§ WORK REQUEST
Tell me how many lines of the entries below include the string "file", and give only the number.
+++ DATASET RECORDS +++
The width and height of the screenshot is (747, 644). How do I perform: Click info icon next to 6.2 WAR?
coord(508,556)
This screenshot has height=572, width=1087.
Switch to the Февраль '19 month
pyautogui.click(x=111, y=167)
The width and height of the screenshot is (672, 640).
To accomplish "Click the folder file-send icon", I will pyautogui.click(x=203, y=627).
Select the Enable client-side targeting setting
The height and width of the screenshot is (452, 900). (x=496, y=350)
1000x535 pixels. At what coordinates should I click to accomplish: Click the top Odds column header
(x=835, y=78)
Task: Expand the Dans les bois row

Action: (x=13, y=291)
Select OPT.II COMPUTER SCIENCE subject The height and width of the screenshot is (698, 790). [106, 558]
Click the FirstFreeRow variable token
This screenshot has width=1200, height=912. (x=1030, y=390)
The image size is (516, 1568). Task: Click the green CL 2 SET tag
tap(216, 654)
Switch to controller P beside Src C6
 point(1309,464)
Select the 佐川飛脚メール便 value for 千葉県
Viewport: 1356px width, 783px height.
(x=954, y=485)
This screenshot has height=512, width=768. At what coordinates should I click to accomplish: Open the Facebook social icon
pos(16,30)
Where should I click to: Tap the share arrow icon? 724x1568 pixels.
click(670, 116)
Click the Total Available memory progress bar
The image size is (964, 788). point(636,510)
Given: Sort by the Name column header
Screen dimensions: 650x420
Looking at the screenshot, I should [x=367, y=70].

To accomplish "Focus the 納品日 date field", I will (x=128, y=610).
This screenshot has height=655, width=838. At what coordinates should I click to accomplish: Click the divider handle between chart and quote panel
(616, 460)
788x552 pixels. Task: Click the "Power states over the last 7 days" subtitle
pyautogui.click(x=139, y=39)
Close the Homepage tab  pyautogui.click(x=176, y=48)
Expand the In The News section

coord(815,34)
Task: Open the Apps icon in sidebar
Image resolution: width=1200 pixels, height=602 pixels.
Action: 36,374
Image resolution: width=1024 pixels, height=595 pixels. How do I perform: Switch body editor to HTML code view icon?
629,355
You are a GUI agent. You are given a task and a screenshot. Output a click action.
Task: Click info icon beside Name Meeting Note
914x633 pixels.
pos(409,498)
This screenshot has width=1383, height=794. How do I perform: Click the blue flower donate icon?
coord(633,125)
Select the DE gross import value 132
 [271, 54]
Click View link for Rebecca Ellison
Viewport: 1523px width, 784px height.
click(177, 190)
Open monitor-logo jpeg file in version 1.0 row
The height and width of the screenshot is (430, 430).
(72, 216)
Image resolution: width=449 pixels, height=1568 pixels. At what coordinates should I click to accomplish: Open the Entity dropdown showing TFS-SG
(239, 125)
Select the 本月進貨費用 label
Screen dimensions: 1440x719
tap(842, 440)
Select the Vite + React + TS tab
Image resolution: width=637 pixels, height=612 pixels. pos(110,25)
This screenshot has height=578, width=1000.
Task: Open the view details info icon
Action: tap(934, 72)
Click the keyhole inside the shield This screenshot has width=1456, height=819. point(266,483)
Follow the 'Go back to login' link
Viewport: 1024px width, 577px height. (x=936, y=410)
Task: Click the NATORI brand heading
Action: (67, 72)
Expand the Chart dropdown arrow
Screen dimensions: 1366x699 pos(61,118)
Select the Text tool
+++
§ ANSWER FOR THE TASK
2